#### Problem details
Can you put the material from its first line up to and including the line with "(x=356, y=53)" into a Markdown table with the columns No. and Text, giving each line its own numbered row and leaving out blank lines?

#### Records provided
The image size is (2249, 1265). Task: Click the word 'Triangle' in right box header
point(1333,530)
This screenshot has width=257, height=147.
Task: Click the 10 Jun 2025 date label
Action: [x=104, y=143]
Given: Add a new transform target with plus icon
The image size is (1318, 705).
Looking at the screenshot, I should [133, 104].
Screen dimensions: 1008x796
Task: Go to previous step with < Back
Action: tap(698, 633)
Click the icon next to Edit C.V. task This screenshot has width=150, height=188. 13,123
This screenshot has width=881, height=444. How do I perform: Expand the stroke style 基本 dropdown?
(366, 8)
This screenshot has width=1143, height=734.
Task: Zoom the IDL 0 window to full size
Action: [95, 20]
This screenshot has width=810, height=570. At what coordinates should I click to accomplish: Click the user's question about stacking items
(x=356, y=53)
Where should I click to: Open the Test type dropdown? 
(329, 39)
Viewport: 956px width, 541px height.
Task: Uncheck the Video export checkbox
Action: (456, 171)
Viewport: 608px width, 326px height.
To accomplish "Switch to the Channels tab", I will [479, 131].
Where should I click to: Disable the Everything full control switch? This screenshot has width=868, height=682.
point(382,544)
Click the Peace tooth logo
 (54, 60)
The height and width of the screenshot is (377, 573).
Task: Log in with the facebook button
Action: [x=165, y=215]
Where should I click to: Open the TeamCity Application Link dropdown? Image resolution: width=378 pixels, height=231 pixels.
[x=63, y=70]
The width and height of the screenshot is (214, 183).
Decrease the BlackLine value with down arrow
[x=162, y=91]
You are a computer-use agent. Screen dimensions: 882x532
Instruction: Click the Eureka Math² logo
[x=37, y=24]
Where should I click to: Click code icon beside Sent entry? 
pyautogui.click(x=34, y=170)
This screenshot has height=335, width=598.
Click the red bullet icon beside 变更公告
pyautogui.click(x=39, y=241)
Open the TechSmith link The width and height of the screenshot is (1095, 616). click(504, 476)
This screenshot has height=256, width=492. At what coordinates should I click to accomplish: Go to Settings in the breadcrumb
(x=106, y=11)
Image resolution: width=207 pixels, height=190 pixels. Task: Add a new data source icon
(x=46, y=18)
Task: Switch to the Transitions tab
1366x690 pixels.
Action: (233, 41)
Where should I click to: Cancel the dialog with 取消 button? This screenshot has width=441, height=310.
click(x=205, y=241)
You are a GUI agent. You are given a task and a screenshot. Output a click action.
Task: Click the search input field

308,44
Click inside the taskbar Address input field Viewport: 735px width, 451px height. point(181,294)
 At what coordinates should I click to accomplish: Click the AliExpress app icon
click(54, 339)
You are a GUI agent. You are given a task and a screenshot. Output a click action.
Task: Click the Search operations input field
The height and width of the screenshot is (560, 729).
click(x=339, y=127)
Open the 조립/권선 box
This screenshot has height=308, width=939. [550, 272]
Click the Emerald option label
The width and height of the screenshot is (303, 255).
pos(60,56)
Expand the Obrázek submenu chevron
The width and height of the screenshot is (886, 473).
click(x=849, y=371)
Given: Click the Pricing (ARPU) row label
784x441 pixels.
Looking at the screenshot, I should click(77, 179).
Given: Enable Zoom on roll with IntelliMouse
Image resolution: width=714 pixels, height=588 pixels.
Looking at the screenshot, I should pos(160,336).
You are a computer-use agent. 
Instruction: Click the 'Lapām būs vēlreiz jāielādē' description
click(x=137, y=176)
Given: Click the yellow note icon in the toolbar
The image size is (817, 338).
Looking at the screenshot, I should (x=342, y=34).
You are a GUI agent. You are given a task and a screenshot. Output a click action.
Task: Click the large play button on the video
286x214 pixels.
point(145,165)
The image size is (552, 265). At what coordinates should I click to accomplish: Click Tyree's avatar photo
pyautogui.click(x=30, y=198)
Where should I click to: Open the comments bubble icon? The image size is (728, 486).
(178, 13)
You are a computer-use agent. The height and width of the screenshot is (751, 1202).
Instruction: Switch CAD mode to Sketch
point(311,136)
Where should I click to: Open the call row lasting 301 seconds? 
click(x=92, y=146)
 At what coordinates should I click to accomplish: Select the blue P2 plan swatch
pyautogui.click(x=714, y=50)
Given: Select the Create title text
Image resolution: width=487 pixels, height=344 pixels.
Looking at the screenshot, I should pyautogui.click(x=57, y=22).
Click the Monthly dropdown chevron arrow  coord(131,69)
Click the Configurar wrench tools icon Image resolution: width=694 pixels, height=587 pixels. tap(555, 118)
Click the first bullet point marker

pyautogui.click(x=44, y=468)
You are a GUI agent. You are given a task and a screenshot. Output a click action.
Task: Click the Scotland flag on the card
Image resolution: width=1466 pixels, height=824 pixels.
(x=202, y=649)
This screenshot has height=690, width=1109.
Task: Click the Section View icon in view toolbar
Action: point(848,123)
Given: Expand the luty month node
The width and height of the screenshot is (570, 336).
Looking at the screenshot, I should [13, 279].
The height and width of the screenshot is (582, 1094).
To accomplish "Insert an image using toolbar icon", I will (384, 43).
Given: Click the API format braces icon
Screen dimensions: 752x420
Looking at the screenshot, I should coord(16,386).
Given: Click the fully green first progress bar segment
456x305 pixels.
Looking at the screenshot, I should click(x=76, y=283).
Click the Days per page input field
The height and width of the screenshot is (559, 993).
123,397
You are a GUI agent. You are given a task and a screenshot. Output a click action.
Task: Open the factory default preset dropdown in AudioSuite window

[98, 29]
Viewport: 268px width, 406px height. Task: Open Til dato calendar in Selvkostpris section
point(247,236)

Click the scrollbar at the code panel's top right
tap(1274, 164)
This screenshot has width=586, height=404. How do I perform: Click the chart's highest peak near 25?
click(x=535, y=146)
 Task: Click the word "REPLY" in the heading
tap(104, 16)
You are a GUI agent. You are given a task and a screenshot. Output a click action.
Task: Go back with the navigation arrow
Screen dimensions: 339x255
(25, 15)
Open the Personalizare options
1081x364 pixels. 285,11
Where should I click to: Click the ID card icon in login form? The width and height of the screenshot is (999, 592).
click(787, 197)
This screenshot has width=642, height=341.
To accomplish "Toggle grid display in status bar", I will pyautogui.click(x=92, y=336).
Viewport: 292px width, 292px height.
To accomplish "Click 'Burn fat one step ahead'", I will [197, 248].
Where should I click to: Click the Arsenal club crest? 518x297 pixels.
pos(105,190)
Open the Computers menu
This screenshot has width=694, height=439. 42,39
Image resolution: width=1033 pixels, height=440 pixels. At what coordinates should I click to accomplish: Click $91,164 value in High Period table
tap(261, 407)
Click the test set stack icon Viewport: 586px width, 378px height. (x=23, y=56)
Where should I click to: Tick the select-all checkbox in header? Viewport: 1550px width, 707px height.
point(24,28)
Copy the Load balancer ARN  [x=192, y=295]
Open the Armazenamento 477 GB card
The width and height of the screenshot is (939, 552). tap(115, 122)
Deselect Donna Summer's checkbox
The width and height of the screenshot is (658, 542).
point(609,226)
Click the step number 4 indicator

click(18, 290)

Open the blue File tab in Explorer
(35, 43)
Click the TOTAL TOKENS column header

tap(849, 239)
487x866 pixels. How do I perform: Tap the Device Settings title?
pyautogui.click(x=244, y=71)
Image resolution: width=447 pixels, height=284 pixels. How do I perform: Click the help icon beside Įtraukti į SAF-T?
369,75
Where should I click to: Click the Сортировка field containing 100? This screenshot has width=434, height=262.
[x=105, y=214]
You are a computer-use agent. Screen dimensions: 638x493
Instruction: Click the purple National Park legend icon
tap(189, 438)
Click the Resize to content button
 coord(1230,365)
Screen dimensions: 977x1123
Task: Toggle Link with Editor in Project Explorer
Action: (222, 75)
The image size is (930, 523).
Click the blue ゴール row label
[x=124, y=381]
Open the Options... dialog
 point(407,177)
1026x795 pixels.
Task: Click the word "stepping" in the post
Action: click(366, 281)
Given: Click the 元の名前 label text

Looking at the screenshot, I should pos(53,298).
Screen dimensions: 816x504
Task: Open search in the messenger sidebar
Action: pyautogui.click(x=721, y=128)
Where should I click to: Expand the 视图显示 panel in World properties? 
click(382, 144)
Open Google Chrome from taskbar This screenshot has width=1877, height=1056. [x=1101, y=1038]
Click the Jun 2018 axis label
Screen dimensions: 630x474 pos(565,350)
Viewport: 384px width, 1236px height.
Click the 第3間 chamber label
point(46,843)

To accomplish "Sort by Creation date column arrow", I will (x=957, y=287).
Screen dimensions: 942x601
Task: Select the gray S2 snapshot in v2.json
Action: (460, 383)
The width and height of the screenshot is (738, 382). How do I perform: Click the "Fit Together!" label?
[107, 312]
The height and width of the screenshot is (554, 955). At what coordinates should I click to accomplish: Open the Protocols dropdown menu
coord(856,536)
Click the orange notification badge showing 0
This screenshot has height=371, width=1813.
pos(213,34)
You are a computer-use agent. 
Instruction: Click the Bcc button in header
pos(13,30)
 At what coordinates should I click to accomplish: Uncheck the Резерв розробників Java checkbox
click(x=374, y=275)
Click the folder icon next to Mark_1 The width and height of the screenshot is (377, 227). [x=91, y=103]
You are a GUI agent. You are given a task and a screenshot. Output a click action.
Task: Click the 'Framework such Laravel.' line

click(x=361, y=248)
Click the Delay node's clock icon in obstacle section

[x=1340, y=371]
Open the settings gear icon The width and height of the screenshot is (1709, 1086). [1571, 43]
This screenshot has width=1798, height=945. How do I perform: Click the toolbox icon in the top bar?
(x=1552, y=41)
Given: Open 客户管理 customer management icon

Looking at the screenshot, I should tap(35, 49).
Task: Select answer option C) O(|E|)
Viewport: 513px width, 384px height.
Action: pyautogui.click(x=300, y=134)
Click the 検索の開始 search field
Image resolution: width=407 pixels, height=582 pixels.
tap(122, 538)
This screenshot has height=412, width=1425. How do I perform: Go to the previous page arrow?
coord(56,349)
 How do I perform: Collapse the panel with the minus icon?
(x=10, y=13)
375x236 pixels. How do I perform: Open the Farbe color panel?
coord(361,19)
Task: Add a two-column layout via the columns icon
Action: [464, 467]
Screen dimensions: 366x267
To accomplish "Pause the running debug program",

#### Exercise answer
| No. | Text |
|---|---|
| 1 | The image size is (2249, 1265). Task: Click the word 'Triangle' in right box header |
| 2 | point(1333,530) |
| 3 | This screenshot has width=257, height=147. |
| 4 | Task: Click the 10 Jun 2025 date label |
| 5 | Action: [x=104, y=143] |
| 6 | Given: Add a new transform target with plus icon |
| 7 | The image size is (1318, 705). |
| 8 | Looking at the screenshot, I should [133, 104]. |
| 9 | Screen dimensions: 1008x796 |
| 10 | Task: Go to previous step with < Back |
| 11 | Action: tap(698, 633) |
| 12 | Click the icon next to Edit C.V. task This screenshot has width=150, height=188. 13,123 |
| 13 | This screenshot has width=881, height=444. How do I perform: Expand the stroke style 基本 dropdown? |
| 14 | (366, 8) |
| 15 | This screenshot has width=1143, height=734. |
| 16 | Task: Zoom the IDL 0 window to full size |
| 17 | Action: [95, 20] |
| 18 | This screenshot has width=810, height=570. At what coordinates should I click to accomplish: Click the user's question about stacking items |
| 19 | (x=356, y=53) |